Items from a data source:
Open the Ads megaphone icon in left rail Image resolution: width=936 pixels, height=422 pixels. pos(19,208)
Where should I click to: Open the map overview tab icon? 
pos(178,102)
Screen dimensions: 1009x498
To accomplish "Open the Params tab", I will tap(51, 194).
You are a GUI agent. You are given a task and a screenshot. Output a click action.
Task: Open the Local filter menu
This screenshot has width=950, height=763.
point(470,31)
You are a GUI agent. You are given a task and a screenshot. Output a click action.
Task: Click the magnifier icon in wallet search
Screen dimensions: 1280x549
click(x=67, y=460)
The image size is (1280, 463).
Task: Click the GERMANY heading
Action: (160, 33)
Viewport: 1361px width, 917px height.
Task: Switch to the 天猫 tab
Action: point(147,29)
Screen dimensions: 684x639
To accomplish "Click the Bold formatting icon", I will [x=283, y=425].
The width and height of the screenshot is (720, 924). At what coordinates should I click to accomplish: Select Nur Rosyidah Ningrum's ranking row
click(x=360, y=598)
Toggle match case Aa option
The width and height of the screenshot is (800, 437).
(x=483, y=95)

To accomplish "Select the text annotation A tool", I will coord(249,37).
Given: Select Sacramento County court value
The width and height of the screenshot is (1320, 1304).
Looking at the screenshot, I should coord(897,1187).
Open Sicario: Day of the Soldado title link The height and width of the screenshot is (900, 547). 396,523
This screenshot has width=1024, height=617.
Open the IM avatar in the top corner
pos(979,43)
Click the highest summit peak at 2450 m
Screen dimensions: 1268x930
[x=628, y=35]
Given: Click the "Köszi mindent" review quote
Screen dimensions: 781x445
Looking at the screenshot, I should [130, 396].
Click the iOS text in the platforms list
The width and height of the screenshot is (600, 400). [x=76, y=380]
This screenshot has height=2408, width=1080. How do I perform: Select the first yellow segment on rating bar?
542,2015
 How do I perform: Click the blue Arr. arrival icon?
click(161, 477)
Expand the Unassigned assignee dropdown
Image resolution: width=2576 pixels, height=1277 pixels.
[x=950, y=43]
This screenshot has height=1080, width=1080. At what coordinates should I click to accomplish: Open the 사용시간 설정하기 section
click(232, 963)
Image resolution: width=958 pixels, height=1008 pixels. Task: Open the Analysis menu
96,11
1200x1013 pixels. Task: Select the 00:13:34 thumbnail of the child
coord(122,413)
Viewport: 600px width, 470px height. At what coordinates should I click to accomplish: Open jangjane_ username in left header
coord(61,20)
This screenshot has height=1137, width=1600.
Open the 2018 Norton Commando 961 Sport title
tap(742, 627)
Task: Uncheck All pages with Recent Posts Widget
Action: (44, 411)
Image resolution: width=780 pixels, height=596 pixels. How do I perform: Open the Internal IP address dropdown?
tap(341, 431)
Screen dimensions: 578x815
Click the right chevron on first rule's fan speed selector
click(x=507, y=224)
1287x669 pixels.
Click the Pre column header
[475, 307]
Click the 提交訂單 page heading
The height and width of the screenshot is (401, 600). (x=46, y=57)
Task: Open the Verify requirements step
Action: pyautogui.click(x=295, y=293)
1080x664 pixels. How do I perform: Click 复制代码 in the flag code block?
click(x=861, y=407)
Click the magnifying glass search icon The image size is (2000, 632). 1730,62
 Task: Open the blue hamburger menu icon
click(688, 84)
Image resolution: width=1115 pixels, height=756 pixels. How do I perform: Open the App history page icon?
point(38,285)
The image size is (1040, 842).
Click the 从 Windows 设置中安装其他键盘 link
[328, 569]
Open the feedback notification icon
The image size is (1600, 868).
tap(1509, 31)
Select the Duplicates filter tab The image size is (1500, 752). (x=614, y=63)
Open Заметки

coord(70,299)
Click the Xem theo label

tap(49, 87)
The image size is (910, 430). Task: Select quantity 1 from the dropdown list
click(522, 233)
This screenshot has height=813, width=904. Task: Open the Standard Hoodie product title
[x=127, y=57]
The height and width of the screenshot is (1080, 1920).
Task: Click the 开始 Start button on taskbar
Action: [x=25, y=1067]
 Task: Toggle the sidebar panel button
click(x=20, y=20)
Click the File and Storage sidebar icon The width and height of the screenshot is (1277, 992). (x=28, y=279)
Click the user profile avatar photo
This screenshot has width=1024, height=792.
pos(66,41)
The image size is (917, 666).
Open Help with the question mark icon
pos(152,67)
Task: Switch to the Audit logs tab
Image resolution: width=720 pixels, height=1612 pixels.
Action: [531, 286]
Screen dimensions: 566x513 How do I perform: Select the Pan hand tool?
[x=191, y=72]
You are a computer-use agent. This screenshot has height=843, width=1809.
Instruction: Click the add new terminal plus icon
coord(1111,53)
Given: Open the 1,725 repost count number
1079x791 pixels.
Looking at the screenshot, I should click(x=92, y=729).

### Assigned task
Restate the data word for word. Begin at its first line, end at the line that contains "Screen dimensions: 1009x498", and include both.

### Written solution
Open the Ads megaphone icon in left rail Image resolution: width=936 pixels, height=422 pixels. pos(19,208)
Where should I click to: Open the map overview tab icon? 
pos(178,102)
Screen dimensions: 1009x498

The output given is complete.